Both Rudisha and Farah say they are too tired to compete.
"I started my season early and was in shape and I maintained it until September. I believe I need time to rest and focus on next year," said Rudisha, who broke the 13-year old world record twice in a week recently.
"I have come to realise that, in this profession, you do not need to wait for your body to tell you when to stop but rather have the instinct to stop when it is required," the Kenyan was quoted as saying in a UK website.
"Next year has the World Championship and then we have the Olympics. I want to be in top form for both events."
Farah said his body is also too tired to make the trip to India.
"My body is telling me it is time to take a break," said the 27-year-old, who won gold for Britain in the 5000 and 10,000m at the European Championships in Barcelona.
"I had a great 2010 season and my body is telling me that it is time to take a break from training and racing," he told `BBC Sport`.
Farah blamed the exhaustion on a tight schedule he followed this year.

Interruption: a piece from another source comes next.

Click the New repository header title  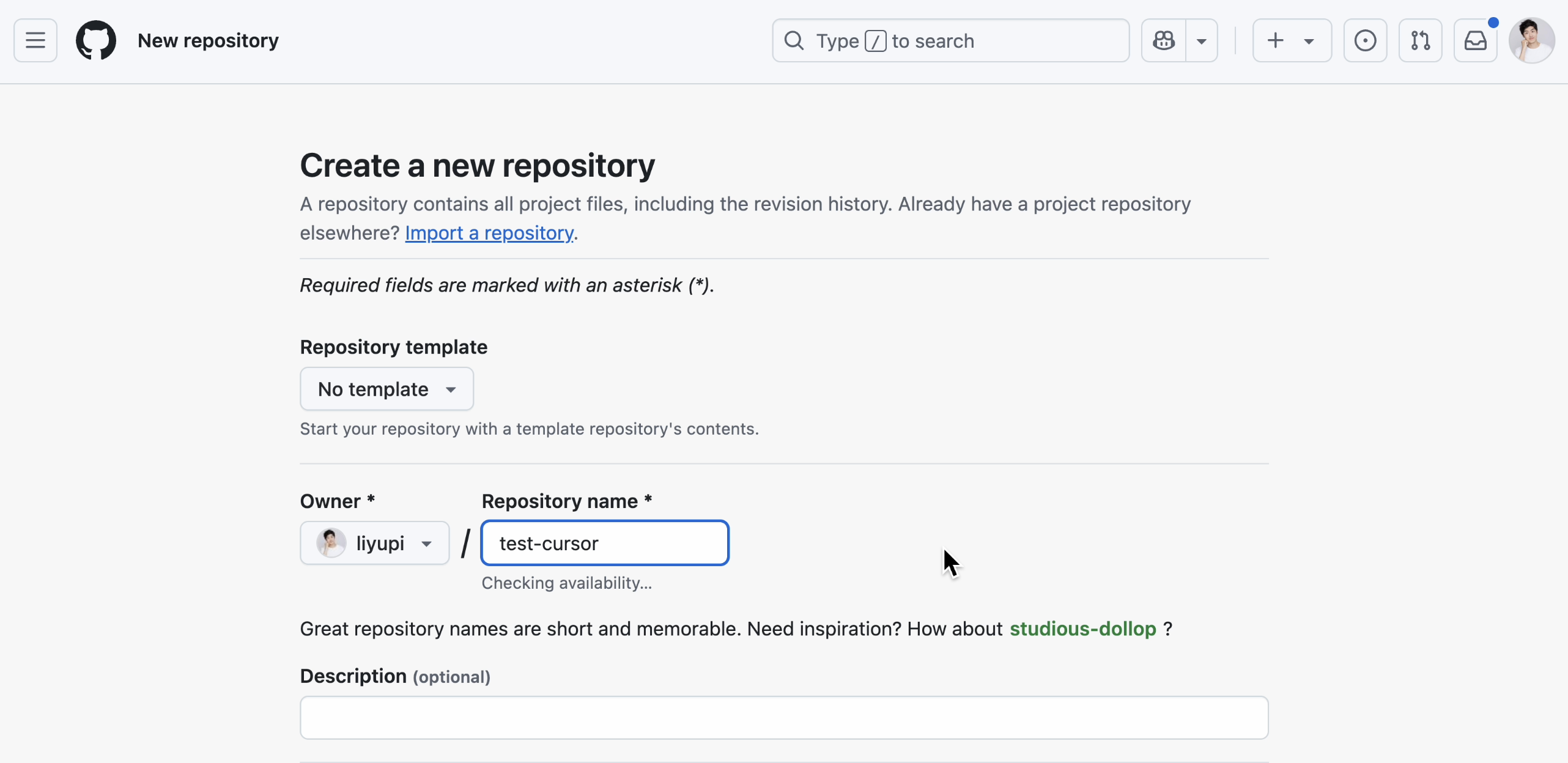pos(208,40)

"I have been competing since the start of the year at cross-country, road and track and feel that I need a few weeks off now to let my body recover so that I can start winter training fit and healthy," he said.
"Over the past few weeks I have been getting a few niggles, nothing serious but enough to tell me to ease back. I was looking forward to the Commonwealth Games in Delhi but after the success I had this year I am happy to call it a season," he added.
Farah said he would now focus on preparing for the next year`s World Championships and the 2012 London Olympics.
"I look forward to the 2011 World Championships in Daegu and the 2012 Olympic Games in my home city of London.”
"I came close to getting a medal in the past two World Championships and hope that I can continue to improve over the next few years," he said.